WHAT THE EXERCISE ASKS –
Would you copy only the lines below, beginning with the one that contains "Task: Click Save as draft" and running through the last entry line?

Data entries
════════════════════

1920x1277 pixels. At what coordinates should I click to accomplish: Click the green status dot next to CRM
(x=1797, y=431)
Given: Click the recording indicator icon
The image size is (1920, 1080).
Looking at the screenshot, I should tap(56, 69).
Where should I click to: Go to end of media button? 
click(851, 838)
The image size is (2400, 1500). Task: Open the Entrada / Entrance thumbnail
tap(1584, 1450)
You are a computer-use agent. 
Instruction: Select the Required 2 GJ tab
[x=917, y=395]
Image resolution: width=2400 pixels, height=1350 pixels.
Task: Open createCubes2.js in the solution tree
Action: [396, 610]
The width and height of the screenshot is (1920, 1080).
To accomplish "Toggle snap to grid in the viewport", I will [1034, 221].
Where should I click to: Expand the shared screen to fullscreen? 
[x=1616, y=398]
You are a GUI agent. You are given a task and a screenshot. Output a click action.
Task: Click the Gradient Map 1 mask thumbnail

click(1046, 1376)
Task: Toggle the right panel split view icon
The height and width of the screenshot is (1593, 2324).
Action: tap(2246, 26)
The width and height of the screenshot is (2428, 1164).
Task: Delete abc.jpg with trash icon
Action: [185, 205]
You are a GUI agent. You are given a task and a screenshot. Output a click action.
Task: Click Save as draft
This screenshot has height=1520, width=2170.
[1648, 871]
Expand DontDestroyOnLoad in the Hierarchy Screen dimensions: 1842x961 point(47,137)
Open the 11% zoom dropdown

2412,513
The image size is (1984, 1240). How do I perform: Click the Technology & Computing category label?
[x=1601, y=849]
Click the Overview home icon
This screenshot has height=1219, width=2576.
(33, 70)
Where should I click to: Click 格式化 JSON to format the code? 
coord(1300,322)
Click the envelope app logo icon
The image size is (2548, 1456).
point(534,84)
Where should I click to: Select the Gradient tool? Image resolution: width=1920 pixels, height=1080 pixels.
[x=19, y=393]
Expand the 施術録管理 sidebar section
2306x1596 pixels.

════════════════════

SOLVED PROBLEM –
Task: Click Save as draft
This screenshot has height=1520, width=2170.
[1648, 871]
Expand DontDestroyOnLoad in the Hierarchy Screen dimensions: 1842x961 point(47,137)
Open the 11% zoom dropdown

2412,513
The image size is (1984, 1240). How do I perform: Click the Technology & Computing category label?
[x=1601, y=849]
Click the Overview home icon
This screenshot has height=1219, width=2576.
(33, 70)
Where should I click to: Click 格式化 JSON to format the code? 
coord(1300,322)
Click the envelope app logo icon
The image size is (2548, 1456).
point(534,84)
Where should I click to: Select the Gradient tool? Image resolution: width=1920 pixels, height=1080 pixels.
[x=19, y=393]
Expand the 施術録管理 sidebar section
2306x1596 pixels.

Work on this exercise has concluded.